I pause here to measure the impact of my
words. To perceive whether the outrageous truth of what I am saying
is actually reaching these people, reaching them all the way.
Touching their hearts.

And in the silence that now seems to thicken
I perceive that it does, that the paradoxical ugliness of
nutrition, of life having to eat itself, is finding fertile soil in
these people.

Then I break the silenced to convey to them
one of the most disturbing photographs I have ever seen. It was of
a Russian peasant couple during the Stalin era, so close to death
by starvation that they ate their children, remaining parts of whom
could be seen in the black and white picture. But that was not the
most terrifying thing about it. The most terrifying thing about the
image was their eyes, four dark windows to the deepest guilt humans
can feel. So deep that they must not, could not allow themselves to
feel it, rendering their eyes as dead as stones. Two bodies, still
alive, side by side, facing the old camera as statues of the
deepest desperation.

I hear several gasps as I manage to express
the image, even a short shriek. Yes, I get it across well. The
silence now not only thickens further but darkens.

Then I say, “Yet this physical hunger is as
nothing compared to the mental hunger of our minds.”

I pause again to let these words sink in.
Then I repeat, “This physical hunger is as nothing compared to the
mental hunger of our minds.”

Then I quote myself, “We are what we think.
All that we are arises with our thoughts. With our thoughts we make
the world. Speak or act with an impure mind and trouble will follow
you as the wheel follows the ox that draws the cart. Speak or act
with a pure mind and happiness will follow you as your shadow,
unshakable.

“Mistaking the false for the true, and the
true for the false, you overlook the heart and fill yourself with
desire.

“A very wise man said this about twenty-five
hundred years ago, give or take. You can find them in
Dhammapada.

“The truth is that our hunger for world is
deeper than our hunger for food. Our hunger for sensation is deeper
by far than our hunger for sustenance.

“But while we cannot still our hunger for
food by anything short of food—physical hunger is not stillable by
any other means, such is its nature—we can still our hunger for
world by meditation, seeing in that deeper stillness that we intend
our hunger, that we indeed choose that craving, that we make this
world, and all sensations it offers, as food for our minds.

“You never give yourself anywhere close to
enough credit. You are in fact as powerful as any god, but you do
an admirable job of hiding this not only from others but also, and
mainly, from yourself.

“Only the stillness of meditation offers you
a view deep enough to see and experience this.”

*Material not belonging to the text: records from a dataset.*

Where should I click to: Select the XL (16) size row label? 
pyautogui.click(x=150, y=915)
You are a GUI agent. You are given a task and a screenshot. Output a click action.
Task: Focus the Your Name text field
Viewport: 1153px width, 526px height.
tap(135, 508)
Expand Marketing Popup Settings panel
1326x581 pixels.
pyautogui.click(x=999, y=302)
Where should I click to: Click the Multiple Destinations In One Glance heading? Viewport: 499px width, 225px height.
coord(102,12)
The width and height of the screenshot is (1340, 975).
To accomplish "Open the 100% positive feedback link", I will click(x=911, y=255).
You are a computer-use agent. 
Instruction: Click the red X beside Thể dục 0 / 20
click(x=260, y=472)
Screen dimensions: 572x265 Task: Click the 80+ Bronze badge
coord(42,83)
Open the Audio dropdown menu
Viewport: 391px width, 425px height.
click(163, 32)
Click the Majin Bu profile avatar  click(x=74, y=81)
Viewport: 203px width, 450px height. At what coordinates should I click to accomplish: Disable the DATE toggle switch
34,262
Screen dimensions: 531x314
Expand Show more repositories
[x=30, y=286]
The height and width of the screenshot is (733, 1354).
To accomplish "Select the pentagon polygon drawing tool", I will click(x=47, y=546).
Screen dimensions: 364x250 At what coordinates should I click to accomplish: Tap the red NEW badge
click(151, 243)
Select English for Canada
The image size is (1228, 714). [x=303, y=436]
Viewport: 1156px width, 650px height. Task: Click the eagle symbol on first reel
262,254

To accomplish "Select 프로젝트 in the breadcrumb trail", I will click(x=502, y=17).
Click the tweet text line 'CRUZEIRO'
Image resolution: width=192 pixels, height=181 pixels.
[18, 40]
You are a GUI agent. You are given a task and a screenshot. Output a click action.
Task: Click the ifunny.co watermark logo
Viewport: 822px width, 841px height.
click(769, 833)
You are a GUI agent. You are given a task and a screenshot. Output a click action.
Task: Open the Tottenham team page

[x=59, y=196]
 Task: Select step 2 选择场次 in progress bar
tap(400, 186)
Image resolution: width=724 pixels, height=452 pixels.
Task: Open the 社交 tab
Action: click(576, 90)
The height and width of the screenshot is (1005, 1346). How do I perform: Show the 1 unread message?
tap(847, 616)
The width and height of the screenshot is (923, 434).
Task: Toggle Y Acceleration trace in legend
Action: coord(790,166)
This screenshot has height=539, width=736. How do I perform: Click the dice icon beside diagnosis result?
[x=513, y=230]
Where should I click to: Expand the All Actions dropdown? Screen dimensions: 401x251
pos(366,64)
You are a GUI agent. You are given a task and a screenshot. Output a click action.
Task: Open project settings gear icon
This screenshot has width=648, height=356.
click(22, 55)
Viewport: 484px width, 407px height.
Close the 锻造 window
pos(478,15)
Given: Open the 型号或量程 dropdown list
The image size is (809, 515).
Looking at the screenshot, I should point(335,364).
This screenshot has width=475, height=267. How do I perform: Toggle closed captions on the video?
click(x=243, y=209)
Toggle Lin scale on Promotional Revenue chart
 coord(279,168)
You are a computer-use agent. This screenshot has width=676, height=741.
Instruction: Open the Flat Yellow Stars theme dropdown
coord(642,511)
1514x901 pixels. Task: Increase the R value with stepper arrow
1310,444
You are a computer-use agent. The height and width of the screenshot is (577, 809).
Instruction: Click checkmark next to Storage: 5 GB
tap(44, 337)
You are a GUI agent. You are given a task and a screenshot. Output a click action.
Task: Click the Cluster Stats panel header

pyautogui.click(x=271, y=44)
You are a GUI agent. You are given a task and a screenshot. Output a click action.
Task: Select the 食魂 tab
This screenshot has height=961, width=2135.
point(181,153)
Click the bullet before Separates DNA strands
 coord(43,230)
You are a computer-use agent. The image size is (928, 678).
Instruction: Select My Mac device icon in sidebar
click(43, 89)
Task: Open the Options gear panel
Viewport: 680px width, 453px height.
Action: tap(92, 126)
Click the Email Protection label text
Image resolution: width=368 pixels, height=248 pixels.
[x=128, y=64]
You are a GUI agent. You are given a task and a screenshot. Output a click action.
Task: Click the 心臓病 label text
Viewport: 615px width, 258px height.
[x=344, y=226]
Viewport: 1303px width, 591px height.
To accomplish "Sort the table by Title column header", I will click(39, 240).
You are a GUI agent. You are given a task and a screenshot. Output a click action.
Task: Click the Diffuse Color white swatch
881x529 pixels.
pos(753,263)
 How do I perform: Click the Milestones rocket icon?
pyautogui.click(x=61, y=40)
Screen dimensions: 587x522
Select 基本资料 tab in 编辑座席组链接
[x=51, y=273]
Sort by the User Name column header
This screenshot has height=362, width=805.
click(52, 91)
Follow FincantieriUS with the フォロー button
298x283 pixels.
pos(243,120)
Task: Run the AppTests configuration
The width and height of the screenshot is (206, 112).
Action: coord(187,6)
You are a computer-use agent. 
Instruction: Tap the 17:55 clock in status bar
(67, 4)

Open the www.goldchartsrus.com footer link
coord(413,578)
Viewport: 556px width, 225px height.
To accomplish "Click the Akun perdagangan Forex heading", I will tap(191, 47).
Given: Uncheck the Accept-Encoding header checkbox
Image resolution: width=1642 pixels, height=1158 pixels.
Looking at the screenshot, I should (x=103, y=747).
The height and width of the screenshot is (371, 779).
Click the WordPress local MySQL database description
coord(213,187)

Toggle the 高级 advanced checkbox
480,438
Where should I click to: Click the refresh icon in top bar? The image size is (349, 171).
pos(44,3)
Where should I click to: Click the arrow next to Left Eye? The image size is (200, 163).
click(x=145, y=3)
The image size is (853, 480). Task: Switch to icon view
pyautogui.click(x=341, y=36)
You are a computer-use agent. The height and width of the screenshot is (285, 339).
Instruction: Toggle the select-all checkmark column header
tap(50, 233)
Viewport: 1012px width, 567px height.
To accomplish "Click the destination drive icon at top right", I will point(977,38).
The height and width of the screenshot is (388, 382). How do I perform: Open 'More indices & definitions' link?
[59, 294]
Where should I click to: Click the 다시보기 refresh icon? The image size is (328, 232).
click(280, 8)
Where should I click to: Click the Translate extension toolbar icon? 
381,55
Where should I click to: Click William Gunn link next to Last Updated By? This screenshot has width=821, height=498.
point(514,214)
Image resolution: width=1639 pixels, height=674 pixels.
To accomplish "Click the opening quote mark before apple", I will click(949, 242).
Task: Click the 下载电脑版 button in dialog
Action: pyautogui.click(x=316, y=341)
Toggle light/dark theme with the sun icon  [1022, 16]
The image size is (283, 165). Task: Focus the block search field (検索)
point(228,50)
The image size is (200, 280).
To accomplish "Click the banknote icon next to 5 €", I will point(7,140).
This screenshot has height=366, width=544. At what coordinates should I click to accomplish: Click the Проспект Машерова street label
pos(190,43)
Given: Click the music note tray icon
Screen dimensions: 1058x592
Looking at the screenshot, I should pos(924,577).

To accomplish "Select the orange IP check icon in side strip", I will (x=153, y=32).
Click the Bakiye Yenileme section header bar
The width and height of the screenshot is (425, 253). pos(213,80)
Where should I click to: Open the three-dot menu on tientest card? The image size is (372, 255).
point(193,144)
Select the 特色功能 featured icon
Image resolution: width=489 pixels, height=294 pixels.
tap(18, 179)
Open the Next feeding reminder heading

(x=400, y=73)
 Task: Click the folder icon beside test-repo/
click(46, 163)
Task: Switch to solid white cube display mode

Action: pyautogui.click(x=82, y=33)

I look over at Ananda who nods in agreement,
eyes closed. A faint smile, not quite as self-deprecating as I
recall from the old days, but still quite humble. He knows the
hungers, and knows their quenching.

“Our physical hunger cannot be un-hungered,
lest the body dies. The body will hunger, increasingly severely all
the way to death. No matter how much we will it not to hunger, it
will hunger, for we hunger the world to foster this physical
hunger—it is part of our blueprint.

“To un-hunger the body, we must un-hunger
the world, for that is one hunger that we can master, the one
intention we can retract, that we can un-intend or, more correctly,
simply cease intending.

“Ceasing the hunger for world is the essence
of letting go. As long as we continue to crave and love our forms
and feelings the world will maintain, for that is how we maintain
the world.

“Am I recommending the destruction of the
world? Perhaps so. Why not? For when all is said and done, what has
the world—and your hunger for it—given you in return but suffering
(perhaps interrupted now and then by the pleasantly fleeting).”

Then I decide to point at this craving from
another angle.

“They say that the heroin addict spends all
of his remaining days chasing the tsunami of his first heroin high.
He apparently never finds it, for all subsequent sensations are
just degrees of the shadow cast by that one, first thrill.

“Still, though experience constantly tells
him he never will, he hopes to find its match and never ends this
quest, he never lets go this thirst, this craving for that initial
geyser of euphoria.

“Our hunger for world, for existence, seems
not unlike this. Our first taste of this created world of sensation
must have been so inconceivably—and unmatchably—pleasant that we
must find it again. So alluring that we to this day refuse to stop
chasing.

“And to this day we constantly fool
ourselves into believing that we have no hand in this. We accept
that we are born into it, that we for better or for worse survive
through it, to then depart from it. End of story.”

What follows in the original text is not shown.